With hours and hours of drills and practice and repetition, preparing for the SAT can be grueling on top of an already-packed schedule. In the middle of high school, we’re supposed to prep for and successfully take the SAT in order to get a result — a number — that tells colleges whether we are prepared for the academic rigor of university.

But, like me, many students may have wondered if it can really measure our readiness for college. Is it actually an outdated system that’s used to generalize students into a rank when intelligence and readiness looks different from person to person?

Your SAT score is just one measure

What makes us ready for college in the first place? It’s a lot of things: Having good grades in challenging courses, participating in extracurriculars, volunteering, and maybe working a part-time job are good indicators of a high school student’s life experiences. In addition, most colleges require the Common App essay and individualized essays.

But college admissions boards also look at the SAT scores, and we can never really know what they prioritize more: a holistic view of your life or a numerical score.

The SAT is an imperfect tool

Let’s take a look at the process of taking an SAT test and why the conditions of the exam may be inaccurate in demonstrating college readiness.

First of all, the SAT is taken over four straight hours. That’s a long time for anyone to focus on something. Every time I reached the end of the first two sections on the SAT, I started to feel fatigued, and even the short five or ten minute breaks didn’t help much. This lengthy test may be meant to measure the mental stamina of students, but most exams that are taken in high school and college aren’t this long.

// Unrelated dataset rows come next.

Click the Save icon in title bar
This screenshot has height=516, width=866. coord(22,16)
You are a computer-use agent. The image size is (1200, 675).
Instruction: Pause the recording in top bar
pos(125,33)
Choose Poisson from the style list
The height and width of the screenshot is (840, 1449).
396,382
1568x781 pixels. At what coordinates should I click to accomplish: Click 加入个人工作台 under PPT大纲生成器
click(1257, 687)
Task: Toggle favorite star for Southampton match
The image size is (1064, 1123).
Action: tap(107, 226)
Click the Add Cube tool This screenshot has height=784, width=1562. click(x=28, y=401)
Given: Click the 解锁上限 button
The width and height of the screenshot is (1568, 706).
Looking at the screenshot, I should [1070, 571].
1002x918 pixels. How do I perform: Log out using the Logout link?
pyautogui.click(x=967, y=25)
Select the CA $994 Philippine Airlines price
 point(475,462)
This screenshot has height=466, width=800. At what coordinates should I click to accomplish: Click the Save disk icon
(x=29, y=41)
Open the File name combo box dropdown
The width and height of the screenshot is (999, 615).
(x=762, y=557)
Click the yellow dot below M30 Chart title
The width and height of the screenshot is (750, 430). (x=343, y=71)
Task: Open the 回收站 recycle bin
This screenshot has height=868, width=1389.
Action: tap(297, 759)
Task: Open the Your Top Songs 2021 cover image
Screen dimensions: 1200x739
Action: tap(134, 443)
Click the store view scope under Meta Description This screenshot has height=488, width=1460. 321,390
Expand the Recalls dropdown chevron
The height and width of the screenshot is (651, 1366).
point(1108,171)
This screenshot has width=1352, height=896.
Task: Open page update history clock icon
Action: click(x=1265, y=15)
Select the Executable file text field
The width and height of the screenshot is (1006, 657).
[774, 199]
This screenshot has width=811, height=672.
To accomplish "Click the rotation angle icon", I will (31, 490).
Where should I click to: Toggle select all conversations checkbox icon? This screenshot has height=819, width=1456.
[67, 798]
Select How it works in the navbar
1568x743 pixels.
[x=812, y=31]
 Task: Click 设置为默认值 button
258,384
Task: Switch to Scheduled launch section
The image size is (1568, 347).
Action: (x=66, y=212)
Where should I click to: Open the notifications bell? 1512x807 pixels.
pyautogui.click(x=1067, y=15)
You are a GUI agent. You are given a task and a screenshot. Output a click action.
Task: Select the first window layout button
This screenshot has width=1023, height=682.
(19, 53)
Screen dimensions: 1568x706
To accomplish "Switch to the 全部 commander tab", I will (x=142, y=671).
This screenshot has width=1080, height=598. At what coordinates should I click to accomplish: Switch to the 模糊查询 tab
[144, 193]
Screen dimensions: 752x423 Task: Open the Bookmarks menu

Furthermore, there are multiple topics on it, which requires quick transitions from reading to writing to math to the optional essay. And the tight timing may add even more stress for the student. I know that when I took the SAT, I often rushed through the questions so that I could answer everything — not always the best strategy! The conditions of the SAT allow for everyone to perform their best.

Also, not everyone has the time, money, or resources to access study materials or take the SAT multiple times. There are some free online practice materials (thanks, Khan Academy), however, all of the review books can be quite expensive. Not to mention that the price for registration for the actual SAT can range from 47.50 dollars to more than 60 dollars, depending on whether or not the essay is included or if there are any fees. There is a fee waiver in place for those who can’t afford the SAT, but what about the people who fall in between those who can easily pay for their children to take the SAT multiple times and those who don’t fit within the fee waiver eligibility criteria?

The final reason is that not every student is a good test-taker. Someone could be really smart and do well in their classes but not be very good at timed tests of the SAT variety.

Looking beyond the SAT

Personally, I took the SAT three times, and didn’t do as well as I’d hoped on any of them despite the fact that I have had many challenging courses throughout high school with good grades in all of them. The scores I got were definitely blows to my confidence and it felt like I wouldn’t get into any good colleges because of them. At that point, I had already spent quite a bit on these exams and my morale had been lowered. I felt like my intelligence had been reduced to a (just above average) number that would determine my fate

I understand why colleges use this score as a factor for acceptance, as it’s an easier variable to compare and analyze between applicants. However, I am not a fan of how important the SAT is for college acceptance when there are other, more significant elements that determine the readiness of a high school student.

Still, the SAT (or the ACT) is often a requirement in the U.S., so play the game as best as you can. But students should know that their SAT score does not equate to their intelligence or worth as a student.